Untangling the contradictions of crime novelist Patricia Highsmith
In Alfred Hitchcock's 1951 movie Strangers on a Train, a man strikes up a conversation with a seatmate, leading to an indecent proposal. In Anthony Minghella's 1999 film The Talented Mr. Ripley, a grifter befriends a spoiled playboy, then offs him when the relationship gets complicated.
Literary critic Terry Castle says most people know Patricia Highsmith's writing through screen adaptations, but her original stories are even more chilling and compelling. "The main characters do not make sense. They seem to behave irrationally at certain points, rationally at other points. They do good things and then they do absolutely horrific things."
The same might be said of Highsmith. Her story begins in Fort Worth, Texas, in 1921. Abandoned by her father in infancy, a love-hate relationship with her mother left deeper scars. As Castle explains, "Her mother was very ambivalent about having her in the first place, and one of Highsmith's favorite stories to tell was that her mother had tried to abort her by ingesting turpentine."
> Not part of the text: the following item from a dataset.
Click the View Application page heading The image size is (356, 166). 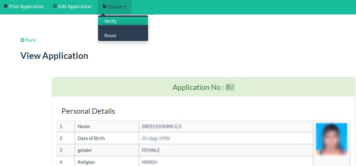pyautogui.click(x=54, y=56)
As a student at Barnard College, Highsmith wrote short stories. Rebuffed by the literary establishment, she initially made her living writing comic books, which she considered akin to writing B-movies. Caped superheroes didn't align with the world of smoke and shadows, code words and double-identities that drew her interest.
When she wasn't writing, Highsmith frequented bars like Spivy's Rooftop, where Bertha Levine, also known as Madame Spivy, entertained a mix of New York's gay and literary worlds with an air of discretion.
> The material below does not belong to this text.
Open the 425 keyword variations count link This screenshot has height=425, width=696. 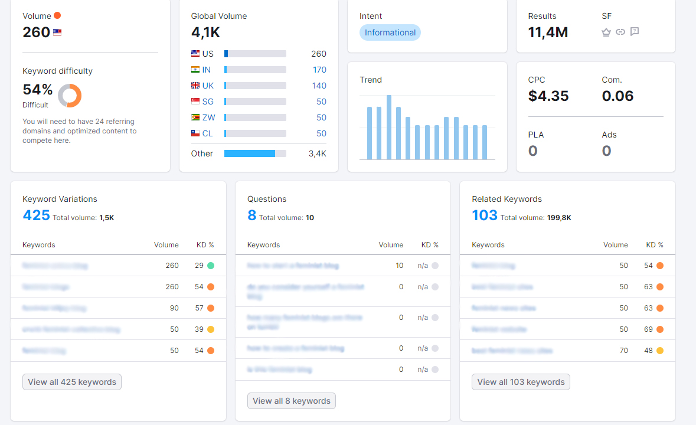tap(37, 215)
"Highsmith was very beautiful as a young woman and charismatic," Castle says, "and she was enthusiastically homosexual, but at the same time that feeling was counterbalanced by shame and guilt."
Two years after Highsmith's 1950 debut novel Strangers on a Train became a bestseller, she wrote The Price of Salt, a lesbian love story between a glamorous housewife and a young shopgirl inspired by her own chance encounter with a customer at a department store where she had taken a holiday job.
Rather than ending in murder or marriage, the protagonists got away with the possibility of a happy ending — a first in an era where lesbianism was considered deviant, even criminal. To safeguard her career, Highsmith published the book under the alias Claire Morgan, not officially claiming it as her own until it was republished as Carol in 1990.
The original paperback became an underground classic, selling more than a million copies, but mainstream fame eluded her. Swiss filmmaker Eva Vitija says Highsmith had more in common with Dostoyevsky than Mickey Spillane. "In the U.S. she was kind of put into the box of mystery and crime novelist and her writing didn't really fit that."
Starting in the early 1960s, Highsmith zigzagged across Europe, writing, drinking and pursuing ill-fated affairs. Throughout her career, Highsmith would write more than 20 novels as well as short stories, essays and articles. She also kept voluminous notebooks and diaries.
Highsmith's final years were spent in Switzerland, where she lived in a brutalist bunker of her design with her many cats, snails and disappointments. She died from cancer in 1995, before the resurgence of interest in her work sparked by the 1999 film adaption of The Talented Mr. Ripley and then Todd Haynes' 2015 adaption of Carol. Today there is even an online "choose your own Highsmith" book recommendation engine.
At the same time, Highsmith's legacy has been tarnished by a series of unflattering posthumous disclosures in biographies by Andrew Wilson (2003), Joan Schenkar (2009) and Richard Bradford (2021), as well as the 2021 publication of selections from her diaries and notebooks — 1,000 pages whittled down from some 8,000 pages that had been tucked away in her closet.
Some of those pages reveal a bitter, hateful woman whose rants are filled with racism, antisemitism and misogyny. Yet filmmaker Eva Vitija says that person contradicts another Highsmith she saw there, a hopeful, romantic writer in perpetual search of love. Intrigued, Vitija set about finding some of Highsmith's former lovers. Her documentary Loving Highsmith, which opens in theaters next month, pairs Highsmith's diary entries with the testimony of those paramours, such as the writer Marijane Meaker, who says Highsmith was "easy to love, let's put it that way."
In contrast, Grace Ellis and Hannah Templer's new graphic novel, Flung Out of Space, points to other evidence, such as an annotated "love chart" that Highsmith once used to rank her conquests, to arrive at a different conclusion. The medium Ellis and Templer use to tell her story rubs up against Highsmith's fraught history with comics. Her bigotry is addressed head-on in the book's forward, with Ellis noting that leaning into the subject's complexity is essential to recognizing her humanity, however flawed.
One panel shows Highsmith seeking conversion therapy to cure her attraction to women; another shows her picking up women in the group therapy sessions. Ellis explains that Highsmith's shame and subversion were both fueled by societal blinders. "How many groups could you possibly be in as a lesbian in the '40s and '50s and know for certain that everyone in that group is also a lesbian?"